> _Page_
“Oz the Great and Powerful”: One Sci-Fi Christian’s First Reactions (With Spoilers)

March 9, 2013

Oz the Great and Powerful is being touted as a “prequel” to the beloved and venerable 1939 MGM musical, The Wizard of Oz. As it turns out, it both is and isn’t; and my reactions to it are similarly divided. I find myself responding to it as a movie, and as a potential contribution to the lore of L. Frank Baum’s fairyland. So, if you ask me (paraphrasing Glinda’s question of Dorothy in the older movie), “Is it a good film, or a bad film?,” I’d have to say… Yes.

The Good, the Bad, and the Ozzy

I will assume you’ve seen the movie—if you haven’t, why are you reading a piece labeled as containing spoilers?—and move right to my review. As a movie, Oz is mostly entertaining. If you’re looking for a family-friendly adventure (some intense moments of roaring, rampaging flying baboons and witches tossing CGI-lightning at each other may be too much for the youngest moviegoers) that offers an interesting story competently told, you could do far worse. There is plenty of action, and lots of humor, though some jokes play better than others.

Production values are quite high, as one, of course, expects from a Disney effort. It’s a very pretty film, and even approaches true beauty in places; the bubble ride through the gigantic emerald crystals sticks in my mind as one visual high point. Danny Elfman’s score in isolation (thank you, Spotify) sounds, at least to my ear, just like every Elfman score post-Batman (1989) I’ve ever heard, complete with an overabundance of women singing open vowels; in the context of the movie, however, it works quite nicely. The film’s first fifteen minutes or so, giving us a glimpse of Oscar’s life as a Kansas carnival magician, are also quite well-written and –realized, far more satisfying than the sepia portion of The Wizard of Oz they are meant to complement.

> _Raw data_
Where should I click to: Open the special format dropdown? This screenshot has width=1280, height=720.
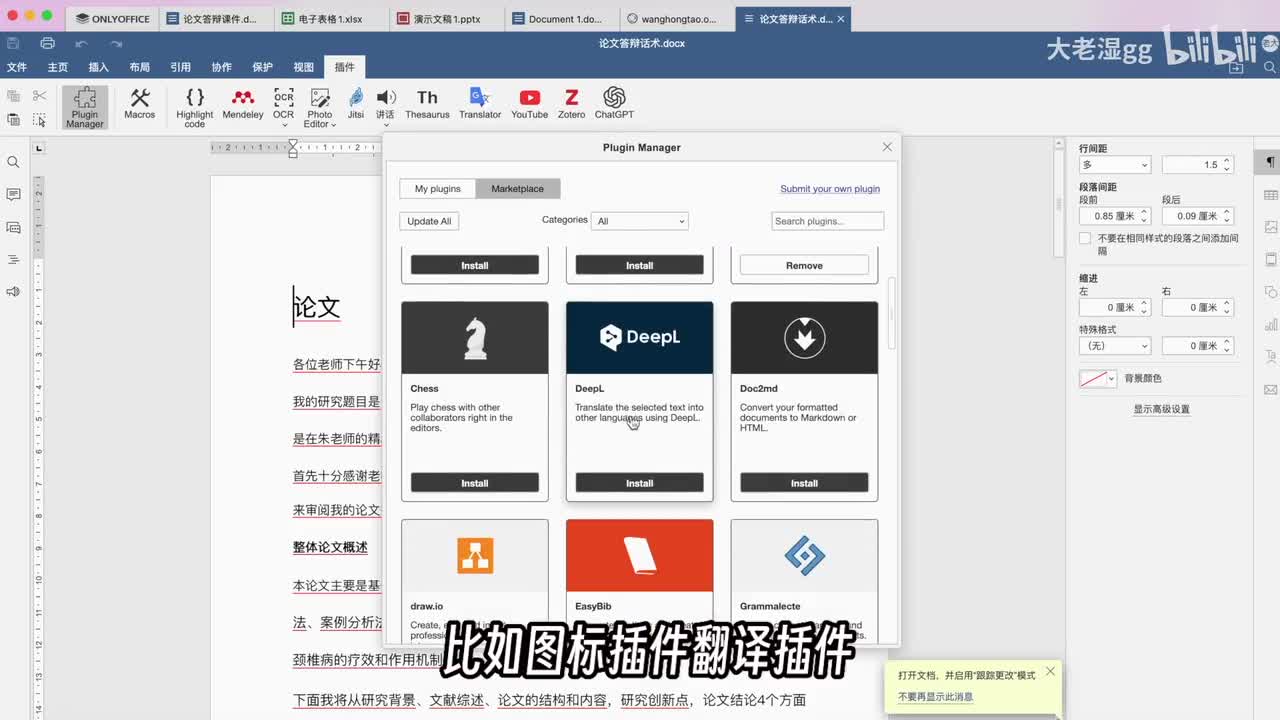click(x=1114, y=346)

> _Stated problem_
Continue the review of "Oz the Great and Powerful" from the point where it stops.

> _Task response_
The actors’ performances are serviceable, although none of the human characters are true standouts. Mila Kunis conveys something enough like naïve innocence that we can accept Oscar breaks her heart, although not all the pyrotechnics in Hollywood can help her “sell” her transformation into the Wicked Witch of the West. (Oddly enough, that iconic pose of the Witch amidst swirling flames that you’ve seen in the trailer and commercials? Not in the finished film, to the detriment of Kunis’ character.) Rachel Weisz is either remarkably restrained or bored, depending on your point of view, in her role as Evanora; either way, she doesn’t do as much with her script material as one might wish. As the title character, James Franco is affable, but he seems only slightly more engaged than he did as an Academy Awards host two years ago.

The strongest cast member by far is Michelle Williams as Glinda. Finally, movie audiences have an image of Glinda other than Billie Burke’s nearly insufferable, twittering, taffeta-clad uber-soprano sorceress. Like Burke’s character, Williams’ Glinda also is pretty (as is almost everyone in Oz) and travels via bubble, but she is also resourceful and a canny judge of people. I also found myself believing that she cared for the Munchkins (and, in this version, their fellow fairyland denizens the Quadlings and the Tinkers) as people, not as pets (which is how Burke’s treatment of the 1939 Munchkins always strikes me). When Glinda takes charge of the struggle to liberate Oz (which, alas, isn’t often enough), she delivers a real jolt of life to the film. One of its most satisfying moments occurs when, in response to an airborne Evanora’s taunt, “All out of bubbles?,” Glinda replies, “The bubbles are just for show,” and rises into the air to join battle. Glinda and Evanora’s magical duel is, in fact, the highpoint of the action, almost enough to make me think I was watching a serious fantasy film; it evokes Gandalf and Saruman’s showdown in The Fellowship of the Ring more than a little.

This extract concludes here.